### Exercise materials ###
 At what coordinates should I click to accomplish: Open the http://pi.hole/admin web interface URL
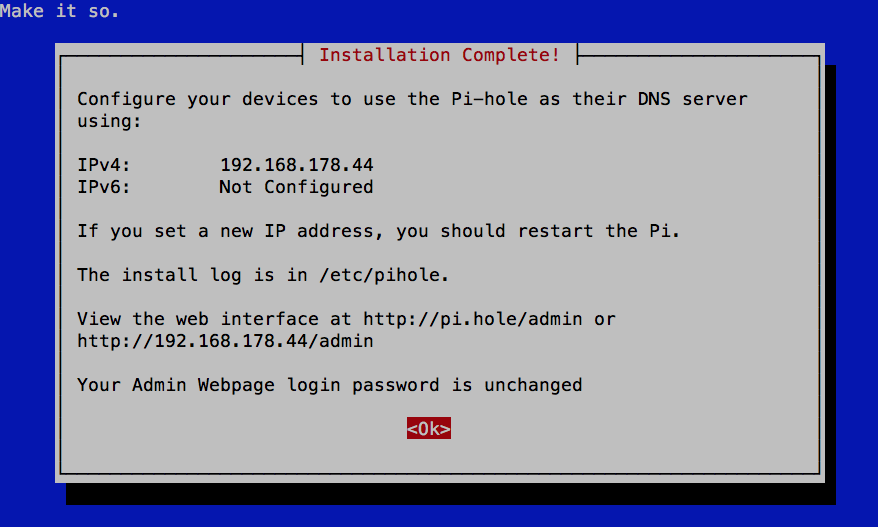(473, 319)
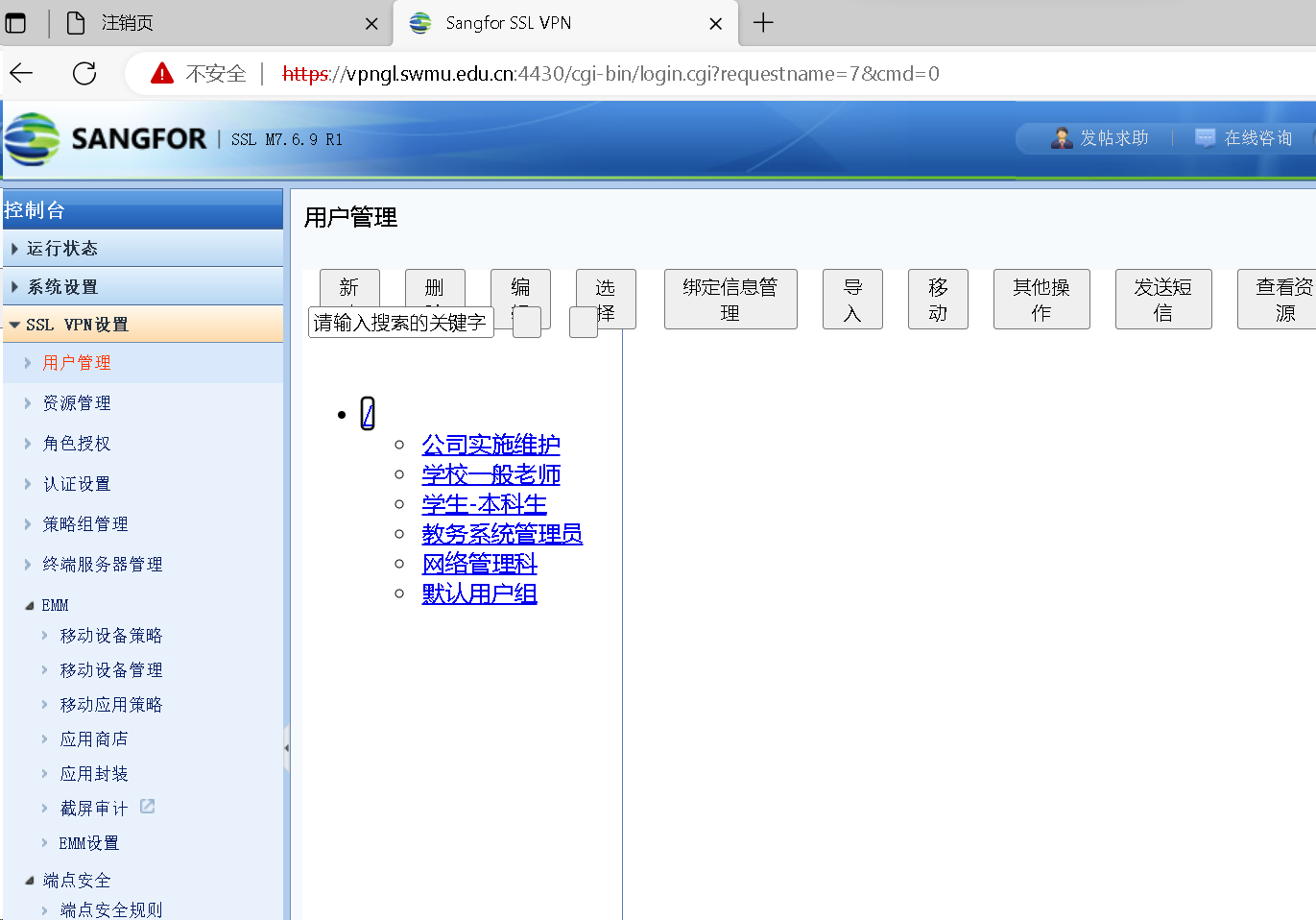Screen dimensions: 1316x920
Task: Collapse the EMM tree group
Action: (30, 606)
###
* What this task involves *
Give back each of the records above word for word, apart from the pictures.

* Answer to this exercise *
 At what coordinates should I click to accomplish: Open the http://pi.hole/admin web interface URL
(473, 319)
Screen dimensions: 1316x920
Task: Collapse the EMM tree group
Action: (30, 606)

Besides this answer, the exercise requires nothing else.